## DIRECTIONS FOR THIS TASK
In full and without alteration, reproduce every record.

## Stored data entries

====================

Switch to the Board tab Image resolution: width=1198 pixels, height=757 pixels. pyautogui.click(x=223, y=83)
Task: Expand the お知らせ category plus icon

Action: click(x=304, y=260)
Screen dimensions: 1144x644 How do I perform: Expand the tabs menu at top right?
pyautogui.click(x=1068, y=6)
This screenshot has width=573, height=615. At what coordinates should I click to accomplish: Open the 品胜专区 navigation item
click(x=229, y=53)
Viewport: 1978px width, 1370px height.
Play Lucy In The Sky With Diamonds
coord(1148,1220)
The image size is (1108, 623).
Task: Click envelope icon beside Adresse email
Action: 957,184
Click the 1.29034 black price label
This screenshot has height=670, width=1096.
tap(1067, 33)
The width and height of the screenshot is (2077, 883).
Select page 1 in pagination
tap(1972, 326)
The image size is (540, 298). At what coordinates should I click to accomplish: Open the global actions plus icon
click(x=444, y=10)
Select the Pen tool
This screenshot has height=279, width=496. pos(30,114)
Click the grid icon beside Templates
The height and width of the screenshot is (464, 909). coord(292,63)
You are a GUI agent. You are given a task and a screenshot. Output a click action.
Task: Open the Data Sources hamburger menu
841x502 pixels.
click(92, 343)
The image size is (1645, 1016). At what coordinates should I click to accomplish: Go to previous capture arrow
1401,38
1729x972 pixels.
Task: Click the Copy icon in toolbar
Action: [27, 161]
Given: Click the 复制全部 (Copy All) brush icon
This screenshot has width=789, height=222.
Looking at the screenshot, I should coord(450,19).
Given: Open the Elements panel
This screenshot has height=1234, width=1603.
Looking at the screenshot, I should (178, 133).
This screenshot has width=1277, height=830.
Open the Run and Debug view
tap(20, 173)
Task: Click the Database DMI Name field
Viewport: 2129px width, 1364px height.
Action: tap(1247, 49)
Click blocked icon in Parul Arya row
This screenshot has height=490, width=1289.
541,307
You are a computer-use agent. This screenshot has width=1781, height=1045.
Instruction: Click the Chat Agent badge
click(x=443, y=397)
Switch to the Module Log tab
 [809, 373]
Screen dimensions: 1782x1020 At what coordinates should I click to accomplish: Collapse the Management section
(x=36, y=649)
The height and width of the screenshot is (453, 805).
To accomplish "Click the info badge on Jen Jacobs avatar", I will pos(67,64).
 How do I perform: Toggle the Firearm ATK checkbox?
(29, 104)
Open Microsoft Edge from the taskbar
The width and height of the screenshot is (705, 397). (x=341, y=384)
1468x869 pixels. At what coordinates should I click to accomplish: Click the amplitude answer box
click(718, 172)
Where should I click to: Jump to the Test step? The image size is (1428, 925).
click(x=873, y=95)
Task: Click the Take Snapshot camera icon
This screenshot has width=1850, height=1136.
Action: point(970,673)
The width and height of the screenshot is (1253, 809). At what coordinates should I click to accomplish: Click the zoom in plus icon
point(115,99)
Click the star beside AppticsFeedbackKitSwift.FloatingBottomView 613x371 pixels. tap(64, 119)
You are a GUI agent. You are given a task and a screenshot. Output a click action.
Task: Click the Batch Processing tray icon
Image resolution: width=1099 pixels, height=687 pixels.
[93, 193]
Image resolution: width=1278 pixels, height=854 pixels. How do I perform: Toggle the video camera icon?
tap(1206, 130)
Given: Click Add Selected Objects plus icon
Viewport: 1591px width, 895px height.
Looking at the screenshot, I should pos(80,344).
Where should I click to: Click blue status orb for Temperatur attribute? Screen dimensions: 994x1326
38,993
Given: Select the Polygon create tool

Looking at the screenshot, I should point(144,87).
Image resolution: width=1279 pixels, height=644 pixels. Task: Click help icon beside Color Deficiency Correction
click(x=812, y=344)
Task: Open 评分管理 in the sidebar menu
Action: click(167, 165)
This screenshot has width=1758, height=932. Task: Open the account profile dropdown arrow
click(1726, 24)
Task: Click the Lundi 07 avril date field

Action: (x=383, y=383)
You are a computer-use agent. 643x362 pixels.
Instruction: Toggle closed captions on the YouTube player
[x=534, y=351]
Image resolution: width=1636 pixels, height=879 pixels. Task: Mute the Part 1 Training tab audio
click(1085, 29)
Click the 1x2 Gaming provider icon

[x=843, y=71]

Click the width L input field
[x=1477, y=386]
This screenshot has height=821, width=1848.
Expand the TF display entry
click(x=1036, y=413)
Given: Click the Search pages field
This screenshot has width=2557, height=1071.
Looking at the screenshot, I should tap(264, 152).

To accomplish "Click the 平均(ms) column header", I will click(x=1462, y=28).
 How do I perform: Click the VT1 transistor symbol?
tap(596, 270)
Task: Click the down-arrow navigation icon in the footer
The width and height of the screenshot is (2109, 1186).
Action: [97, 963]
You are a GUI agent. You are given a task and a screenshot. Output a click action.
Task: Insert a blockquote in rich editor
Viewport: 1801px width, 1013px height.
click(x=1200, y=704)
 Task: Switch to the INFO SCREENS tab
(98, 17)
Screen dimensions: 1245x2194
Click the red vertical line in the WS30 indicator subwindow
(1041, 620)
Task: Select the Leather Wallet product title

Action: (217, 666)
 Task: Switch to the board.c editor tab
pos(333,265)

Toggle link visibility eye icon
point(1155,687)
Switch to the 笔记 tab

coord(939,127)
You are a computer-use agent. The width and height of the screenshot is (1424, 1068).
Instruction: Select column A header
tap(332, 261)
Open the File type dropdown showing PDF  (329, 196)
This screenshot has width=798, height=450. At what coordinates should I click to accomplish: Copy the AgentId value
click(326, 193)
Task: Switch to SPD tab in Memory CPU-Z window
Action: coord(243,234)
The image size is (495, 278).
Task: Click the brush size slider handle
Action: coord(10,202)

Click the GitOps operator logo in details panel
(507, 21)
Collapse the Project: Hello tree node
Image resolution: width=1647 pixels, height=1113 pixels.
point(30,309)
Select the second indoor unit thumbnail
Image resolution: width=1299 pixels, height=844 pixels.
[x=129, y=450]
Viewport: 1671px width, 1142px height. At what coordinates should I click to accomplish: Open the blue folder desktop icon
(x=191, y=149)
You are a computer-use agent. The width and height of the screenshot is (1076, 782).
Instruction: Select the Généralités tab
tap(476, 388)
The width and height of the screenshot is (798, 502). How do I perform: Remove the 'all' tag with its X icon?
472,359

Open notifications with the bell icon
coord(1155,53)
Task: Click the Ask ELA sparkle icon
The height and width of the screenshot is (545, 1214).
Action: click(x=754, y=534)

====================

## EXERCISE OUTPUT
Switch to the Board tab Image resolution: width=1198 pixels, height=757 pixels. pyautogui.click(x=223, y=83)
Task: Expand the お知らせ category plus icon

Action: click(x=304, y=260)
Screen dimensions: 1144x644 How do I perform: Expand the tabs menu at top right?
pyautogui.click(x=1068, y=6)
This screenshot has width=573, height=615. At what coordinates should I click to accomplish: Open the 品胜专区 navigation item
click(x=229, y=53)
Viewport: 1978px width, 1370px height.
Play Lucy In The Sky With Diamonds
coord(1148,1220)
The image size is (1108, 623).
Task: Click envelope icon beside Adresse email
Action: 957,184
Click the 1.29034 black price label
This screenshot has height=670, width=1096.
tap(1067, 33)
The width and height of the screenshot is (2077, 883).
Select page 1 in pagination
tap(1972, 326)
The image size is (540, 298). At what coordinates should I click to accomplish: Open the global actions plus icon
click(x=444, y=10)
Select the Pen tool
This screenshot has height=279, width=496. pos(30,114)
Click the grid icon beside Templates
The height and width of the screenshot is (464, 909). coord(292,63)
You are a GUI agent. You are given a task and a screenshot. Output a click action.
Task: Open the Data Sources hamburger menu
841x502 pixels.
click(92, 343)
The image size is (1645, 1016). At what coordinates should I click to accomplish: Go to previous capture arrow
1401,38
1729x972 pixels.
Task: Click the Copy icon in toolbar
Action: [27, 161]
Given: Click the 复制全部 (Copy All) brush icon
This screenshot has width=789, height=222.
Looking at the screenshot, I should coord(450,19).
Given: Open the Elements panel
This screenshot has height=1234, width=1603.
Looking at the screenshot, I should (178, 133).
This screenshot has width=1277, height=830.
Open the Run and Debug view
tap(20, 173)
Task: Click the Database DMI Name field
Viewport: 2129px width, 1364px height.
Action: tap(1247, 49)
Click blocked icon in Parul Arya row
This screenshot has height=490, width=1289.
541,307
You are a computer-use agent. This screenshot has width=1781, height=1045.
Instruction: Click the Chat Agent badge
click(x=443, y=397)
Switch to the Module Log tab
 [809, 373]
Screen dimensions: 1782x1020 At what coordinates should I click to accomplish: Collapse the Management section
(x=36, y=649)
The height and width of the screenshot is (453, 805).
To accomplish "Click the info badge on Jen Jacobs avatar", I will pos(67,64).
 How do I perform: Toggle the Firearm ATK checkbox?
(29, 104)
Open Microsoft Edge from the taskbar
The width and height of the screenshot is (705, 397). (x=341, y=384)
1468x869 pixels. At what coordinates should I click to accomplish: Click the amplitude answer box
click(718, 172)
Where should I click to: Jump to the Test step? The image size is (1428, 925).
click(x=873, y=95)
Task: Click the Take Snapshot camera icon
This screenshot has width=1850, height=1136.
Action: point(970,673)
The width and height of the screenshot is (1253, 809). At what coordinates should I click to accomplish: Click the zoom in plus icon
point(115,99)
Click the star beside AppticsFeedbackKitSwift.FloatingBottomView 613x371 pixels. tap(64, 119)
You are a GUI agent. You are given a task and a screenshot. Output a click action.
Task: Click the Batch Processing tray icon
Image resolution: width=1099 pixels, height=687 pixels.
[93, 193]
Image resolution: width=1278 pixels, height=854 pixels. How do I perform: Toggle the video camera icon?
tap(1206, 130)
Given: Click Add Selected Objects plus icon
Viewport: 1591px width, 895px height.
Looking at the screenshot, I should pos(80,344).
Where should I click to: Click blue status orb for Temperatur attribute? Screen dimensions: 994x1326
38,993
Given: Select the Polygon create tool

Looking at the screenshot, I should point(144,87).
Image resolution: width=1279 pixels, height=644 pixels. Task: Click help icon beside Color Deficiency Correction
click(x=812, y=344)
Task: Open 评分管理 in the sidebar menu
Action: click(167, 165)
This screenshot has width=1758, height=932. Task: Open the account profile dropdown arrow
click(1726, 24)
Task: Click the Lundi 07 avril date field

Action: (x=383, y=383)
You are a computer-use agent. 643x362 pixels.
Instruction: Toggle closed captions on the YouTube player
[x=534, y=351]
Image resolution: width=1636 pixels, height=879 pixels. Task: Mute the Part 1 Training tab audio
click(1085, 29)
Click the 1x2 Gaming provider icon

[x=843, y=71]

Click the width L input field
[x=1477, y=386]
This screenshot has height=821, width=1848.
Expand the TF display entry
click(x=1036, y=413)
Given: Click the Search pages field
This screenshot has width=2557, height=1071.
Looking at the screenshot, I should tap(264, 152).

To accomplish "Click the 平均(ms) column header", I will click(x=1462, y=28).
 How do I perform: Click the VT1 transistor symbol?
tap(596, 270)
Task: Click the down-arrow navigation icon in the footer
The width and height of the screenshot is (2109, 1186).
Action: [97, 963]
You are a GUI agent. You are given a task and a screenshot. Output a click action.
Task: Insert a blockquote in rich editor
Viewport: 1801px width, 1013px height.
click(x=1200, y=704)
 Task: Switch to the INFO SCREENS tab
(98, 17)
Screen dimensions: 1245x2194
Click the red vertical line in the WS30 indicator subwindow
(1041, 620)
Task: Select the Leather Wallet product title

Action: (217, 666)
 Task: Switch to the board.c editor tab
pos(333,265)

Toggle link visibility eye icon
point(1155,687)
Switch to the 笔记 tab

coord(939,127)
You are a computer-use agent. The width and height of the screenshot is (1424, 1068).
Instruction: Select column A header
tap(332, 261)
Open the File type dropdown showing PDF  (329, 196)
This screenshot has width=798, height=450. At what coordinates should I click to accomplish: Copy the AgentId value
click(326, 193)
Task: Switch to SPD tab in Memory CPU-Z window
Action: coord(243,234)
The image size is (495, 278).
Task: Click the brush size slider handle
Action: coord(10,202)

Click the GitOps operator logo in details panel
(507, 21)
Collapse the Project: Hello tree node
Image resolution: width=1647 pixels, height=1113 pixels.
point(30,309)
Select the second indoor unit thumbnail
Image resolution: width=1299 pixels, height=844 pixels.
[x=129, y=450]
Viewport: 1671px width, 1142px height. At what coordinates should I click to accomplish: Open the blue folder desktop icon
(x=191, y=149)
You are a computer-use agent. The width and height of the screenshot is (1076, 782).
Instruction: Select the Généralités tab
tap(476, 388)
The width and height of the screenshot is (798, 502). How do I perform: Remove the 'all' tag with its X icon?
472,359

Open notifications with the bell icon
coord(1155,53)
Task: Click the Ask ELA sparkle icon
The height and width of the screenshot is (545, 1214).
Action: click(x=754, y=534)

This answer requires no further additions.